Задание 1. Повторите без изменений строки листинга от строки с "Time (556, 20)" до строки с "Brint Laubach (210, 400)", включая обе эти строки.

Исходный фрагмент.
<<<<

Недавно в Австрии состоялась конференция на тему «Австрия и Германия в Европе»; ее устроители пригласили меня поучаствовать в ней — в роли некоего «стороннего наблюдателя», с мнением которого участникам небесполезно будет сопоставить свои взгляды. Вспомним, однако, что говорил Музиль: «единственное доказательство существования Австрии — это Венгрия»; если это действительно так, то мое наблюдательство — не только обоснованно, но и никак не может быть названо сторонним. Высказывание Музиля справедливо и в том случае, если подойти к нему с другой стороны. Придет ли в голову немцу сопоставлять свои взгляды со взглядами венгра? Никогда. А придет ли в голову венгру сопоставлять свое мнение именно с мнением австрийца? Да ни в коем случае! Никогда и ни с чьим.
Сам факт, что я все же спокойно сижу среди австрийцев и немцев, да еще и встреваю в их задушевный диалог, — разве это не в достаточной мере доказывает, что Музиль говорит не такую уж чушь? Но это еще и доказательство того, что между немцами, австрийцами и венграми действительно существуют взаимоотношения, напоминающие неравносторонний треугольник. В глубь этих взаимоотношений я и хочу заглянуть.

>>>>

Задание 2. Продолжите текст о взаимоотношениях Австрии, Германии и Венгрии, начав сразу после его последнего предложения.

Доступный листинг.
<<<<

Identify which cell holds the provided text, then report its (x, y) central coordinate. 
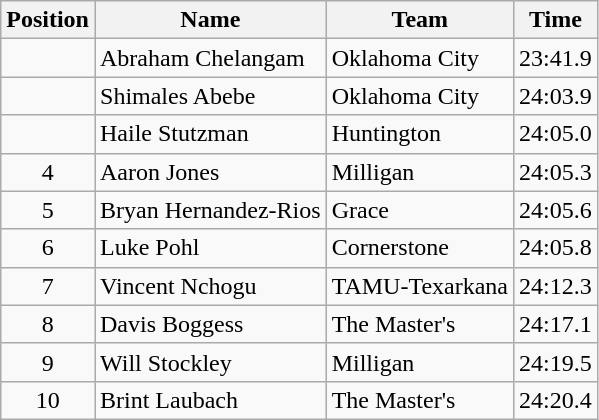
Time (556, 20)
24:05.6 (556, 210)
10 (48, 400)
Aaron Jones (210, 172)
TAMU-Texarkana (420, 286)
Luke Pohl (210, 248)
7 (48, 286)
Name (210, 20)
9 (48, 362)
Will Stockley (210, 362)
Shimales Abebe (210, 96)
24:17.1 (556, 324)
Abraham Chelangam (210, 58)
Team (420, 20)
24:03.9 (556, 96)
24:05.0 (556, 134)
24:19.5 (556, 362)
5 (48, 210)
Cornerstone (420, 248)
8 (48, 324)
Huntington (420, 134)
Vincent Nchogu (210, 286)
24:05.8 (556, 248)
Grace (420, 210)
23:41.9 (556, 58)
Position (48, 20)
Davis Boggess (210, 324)
4 (48, 172)
6 (48, 248)
Bryan Hernandez-Rios (210, 210)
Brint Laubach (210, 400)
24:12.3 (556, 286)
Haile Stutzman (210, 134)
24:20.4 (556, 400)
24:05.3 (556, 172)
Detect which cell encompasses the target text, then output its (X, Y) center coordinate. 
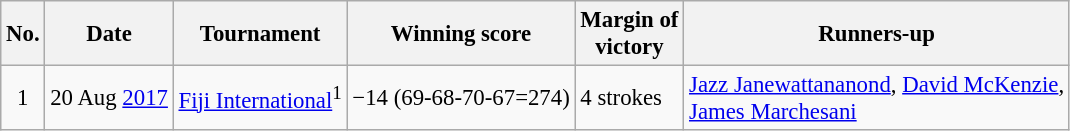
Runners-up (877, 34)
Jazz Janewattananond, David McKenzie, James Marchesani (877, 98)
1 (23, 98)
Fiji International1 (260, 98)
20 Aug 2017 (109, 98)
Winning score (461, 34)
No. (23, 34)
Tournament (260, 34)
Margin ofvictory (630, 34)
−14 (69-68-70-67=274) (461, 98)
4 strokes (630, 98)
Date (109, 34)
Return the [X, Y] coordinate for the center point of the cell that contains the specified text.  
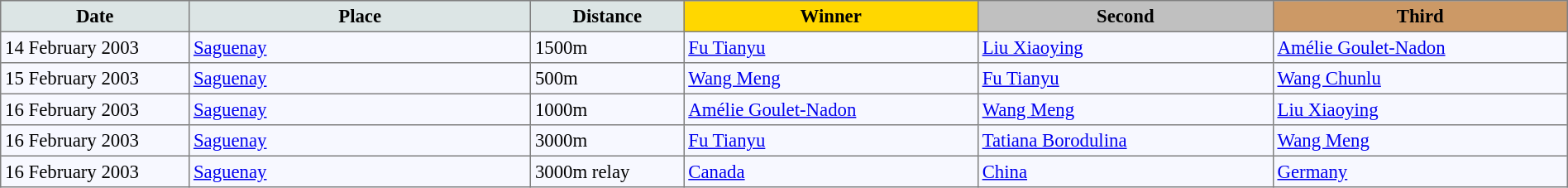
Third [1420, 17]
1500m [607, 47]
Place [361, 17]
3000m [607, 141]
Germany [1420, 171]
500m [607, 79]
Second [1125, 17]
14 February 2003 [95, 47]
15 February 2003 [95, 79]
Wang Chunlu [1420, 79]
1000m [607, 109]
Distance [607, 17]
3000m relay [607, 171]
Winner [830, 17]
Date [95, 17]
China [1125, 171]
Tatiana Borodulina [1125, 141]
Canada [830, 171]
Capture the cell that displays the provided text and extract its (x, y) central coordinate. 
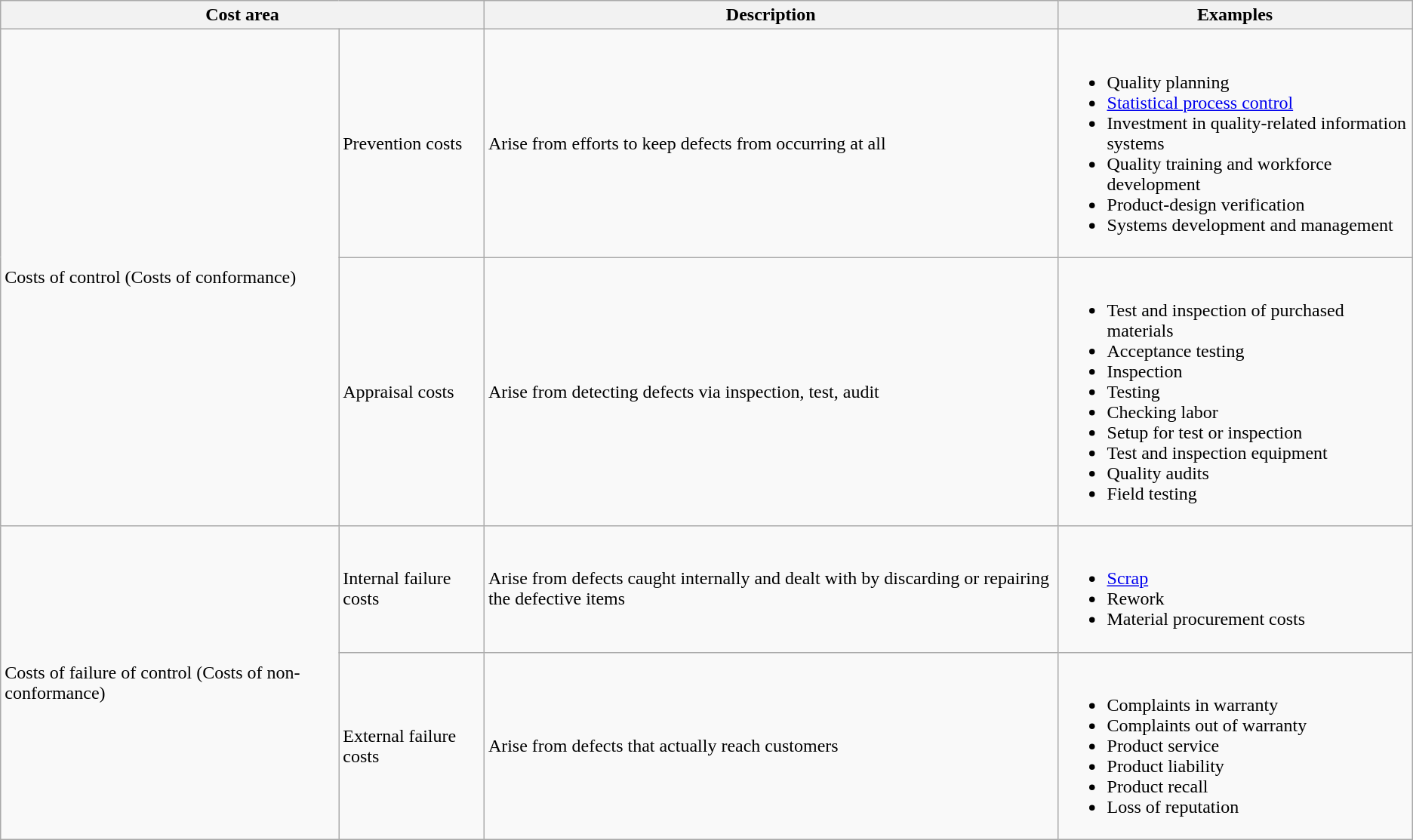
Examples (1235, 15)
Prevention costs (412, 143)
Description (771, 15)
Costs of failure of control (Costs of non-conformance) (170, 682)
Internal failure costs (412, 589)
External failure costs (412, 746)
Complaints in warrantyComplaints out of warrantyProduct serviceProduct liabilityProduct recallLoss of reputation (1235, 746)
Arise from efforts to keep defects from occurring at all (771, 143)
Arise from defects caught internally and dealt with by discarding or repairing the defective items (771, 589)
Cost area (243, 15)
ScrapReworkMaterial procurement costs (1235, 589)
Arise from detecting defects via inspection, test, audit (771, 392)
Arise from defects that actually reach customers (771, 746)
Appraisal costs (412, 392)
Costs of control (Costs of conformance) (170, 278)
From the cell containing the given text, extract its center point as [X, Y] coordinate. 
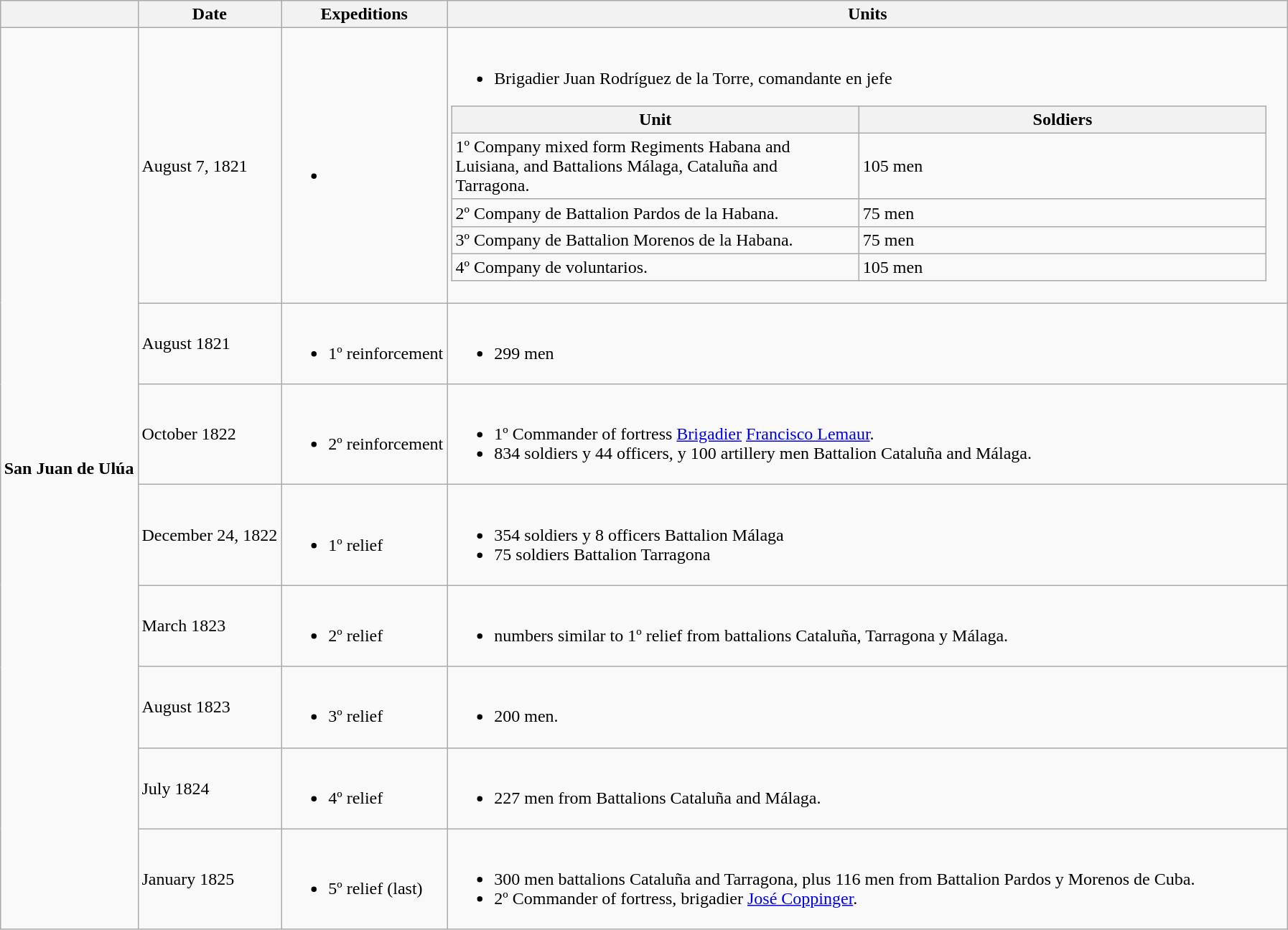
Expeditions [365, 14]
5º relief (last) [365, 879]
numbers similar to 1º relief from battalions Cataluña, Tarragona y Málaga. [867, 626]
200 men. [867, 706]
Soldiers [1063, 119]
2º reinforcement [365, 434]
July 1824 [210, 788]
3º relief [365, 706]
4º Company de voluntarios. [655, 267]
1º relief [365, 535]
2º Company de Battalion Pardos de la Habana. [655, 213]
299 men [867, 343]
August 1823 [210, 706]
3º Company de Battalion Morenos de la Habana. [655, 240]
Date [210, 14]
San Juan de Ulúa [69, 478]
Unit [655, 119]
354 soldiers y 8 officers Battalion Málaga75 soldiers Battalion Tarragona [867, 535]
December 24, 1822 [210, 535]
January 1825 [210, 879]
227 men from Battalions Cataluña and Málaga. [867, 788]
300 men battalions Cataluña and Tarragona, plus 116 men from Battalion Pardos y Morenos de Cuba.2º Commander of fortress, brigadier José Coppinger. [867, 879]
2º relief [365, 626]
1º Company mixed form Regiments Habana and Luisiana, and Battalions Málaga, Cataluña and Tarragona. [655, 166]
March 1823 [210, 626]
August 7, 1821 [210, 165]
4º relief [365, 788]
1º reinforcement [365, 343]
1º Commander of fortress Brigadier Francisco Lemaur.834 soldiers y 44 officers, y 100 artillery men Battalion Cataluña and Málaga. [867, 434]
August 1821 [210, 343]
Units [867, 14]
October 1822 [210, 434]
Determine the (x, y) coordinate at the center of the cell enclosing the given text.  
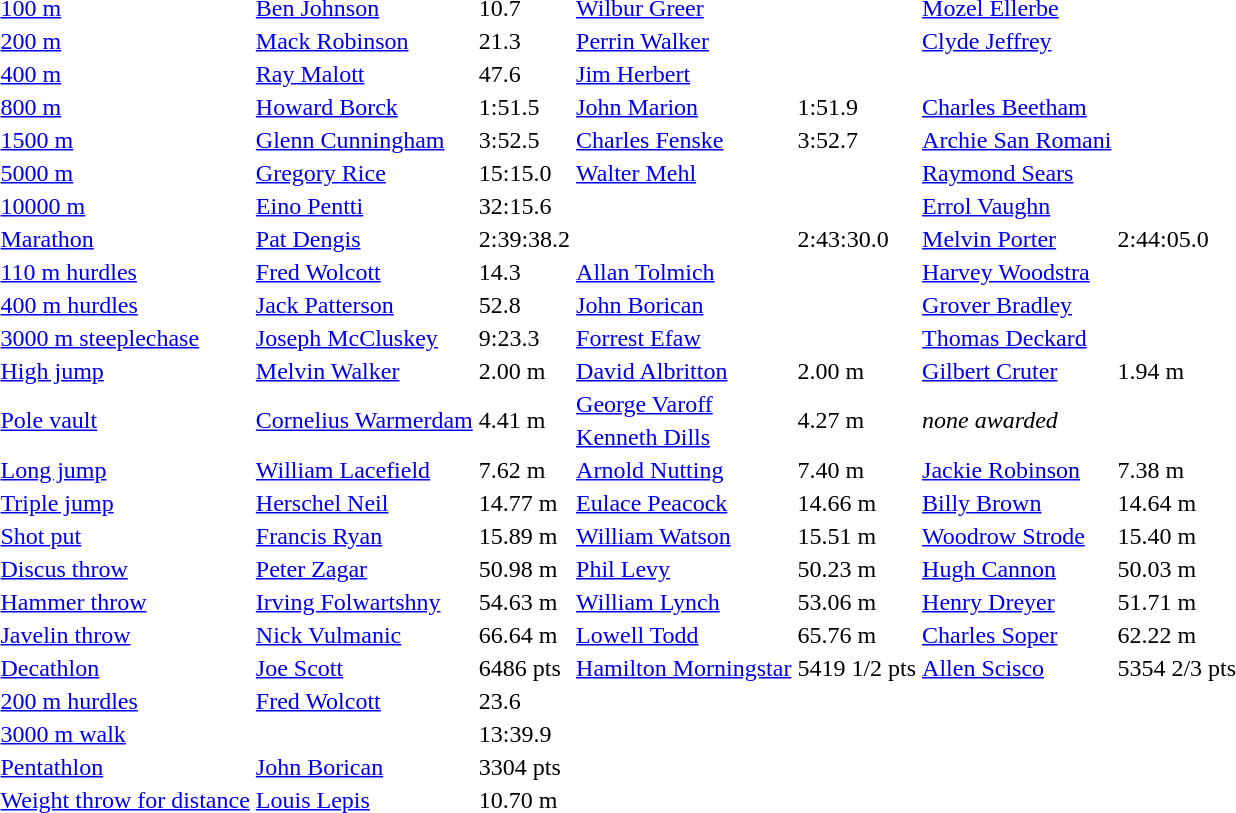
23.6 (524, 701)
2:43:30.0 (857, 239)
Gilbert Cruter (1017, 371)
Nick Vulmanic (364, 635)
Perrin Walker (684, 41)
Kenneth Dills (684, 437)
Hamilton Morningstar (684, 668)
Glenn Cunningham (364, 140)
Arnold Nutting (684, 470)
6486 pts (524, 668)
Henry Dreyer (1017, 602)
Eulace Peacock (684, 503)
Woodrow Strode (1017, 536)
52.8 (524, 305)
George Varoff (684, 404)
15.51 m (857, 536)
1:51.5 (524, 107)
Melvin Walker (364, 371)
Raymond Sears (1017, 173)
Lowell Todd (684, 635)
Mack Robinson (364, 41)
15.89 m (524, 536)
Jack Patterson (364, 305)
Clyde Jeffrey (1017, 41)
Jim Herbert (684, 74)
32:15.6 (524, 206)
Allan Tolmich (684, 272)
14.66 m (857, 503)
3:52.5 (524, 140)
3304 pts (524, 767)
53.06 m (857, 602)
47.6 (524, 74)
13:39.9 (524, 734)
54.63 m (524, 602)
Howard Borck (364, 107)
65.76 m (857, 635)
66.64 m (524, 635)
Gregory Rice (364, 173)
Allen Scisco (1017, 668)
Walter Mehl (684, 173)
William Lacefield (364, 470)
Errol Vaughn (1017, 206)
Peter Zagar (364, 569)
Melvin Porter (1017, 239)
2:39:38.2 (524, 239)
Cornelius Warmerdam (364, 420)
Herschel Neil (364, 503)
Forrest Efaw (684, 338)
Ray Malott (364, 74)
14.77 m (524, 503)
Grover Bradley (1017, 305)
4.27 m (857, 420)
9:23.3 (524, 338)
Joseph McCluskey (364, 338)
Francis Ryan (364, 536)
Hugh Cannon (1017, 569)
Jackie Robinson (1017, 470)
David Albritton (684, 371)
William Watson (684, 536)
Charles Fenske (684, 140)
Harvey Woodstra (1017, 272)
Archie San Romani (1017, 140)
Thomas Deckard (1017, 338)
15:15.0 (524, 173)
50.98 m (524, 569)
William Lynch (684, 602)
7.62 m (524, 470)
Phil Levy (684, 569)
3:52.7 (857, 140)
Billy Brown (1017, 503)
7.40 m (857, 470)
Charles Beetham (1017, 107)
Charles Soper (1017, 635)
Eino Pentti (364, 206)
Joe Scott (364, 668)
John Marion (684, 107)
14.3 (524, 272)
1:51.9 (857, 107)
50.23 m (857, 569)
21.3 (524, 41)
Irving Folwartshny (364, 602)
Pat Dengis (364, 239)
4.41 m (524, 420)
5419 1/2 pts (857, 668)
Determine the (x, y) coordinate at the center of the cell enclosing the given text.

>>>>

Ответ 1.
Time (556, 20)
24:05.6 (556, 210)
10 (48, 400)
Aaron Jones (210, 172)
TAMU-Texarkana (420, 286)
Luke Pohl (210, 248)
7 (48, 286)
Name (210, 20)
9 (48, 362)
Will Stockley (210, 362)
Shimales Abebe (210, 96)
24:17.1 (556, 324)
Abraham Chelangam (210, 58)
Team (420, 20)
24:03.9 (556, 96)
24:05.0 (556, 134)
24:19.5 (556, 362)
5 (48, 210)
Cornerstone (420, 248)
8 (48, 324)
Huntington (420, 134)
Vincent Nchogu (210, 286)
24:05.8 (556, 248)
Grace (420, 210)
23:41.9 (556, 58)
Position (48, 20)
Davis Boggess (210, 324)
4 (48, 172)
6 (48, 248)
Bryan Hernandez-Rios (210, 210)
Brint Laubach (210, 400)

Ответ 2.
Лет пятнадцать тому назад я как-то стоял в Берлине на остановке, дожидаясь автобуса. Дело было почти ночью; подошел подвыпивший человек, обратился ко мне. То ли огоньку попросил, то ли спросил что-то — и, услышав мой ответ, сразу понял, что я иностранец; тогда он поинтересовался, откуда я. Непроизвольно отступив на шаг, я — с безопасного расстояния — ответил: из Будапешта. Стало быть, ты — венгр? Кто же еще, если живу в Будапеште, ответил я. Восторг его был неописуем: немец бросился меня обнимать, орал, что мы же — товарищи по оружию. Мне ничего не оставалось, кроме как тоже заорать во всю глотку, нарушая ночную тишину: кто, кто мы, какие мы товарищи? Освещенные фонарями, неприветливые фасады жилых многоэтажек ответили нам уже не таким громогласным эхом. В самом деле, кто мы?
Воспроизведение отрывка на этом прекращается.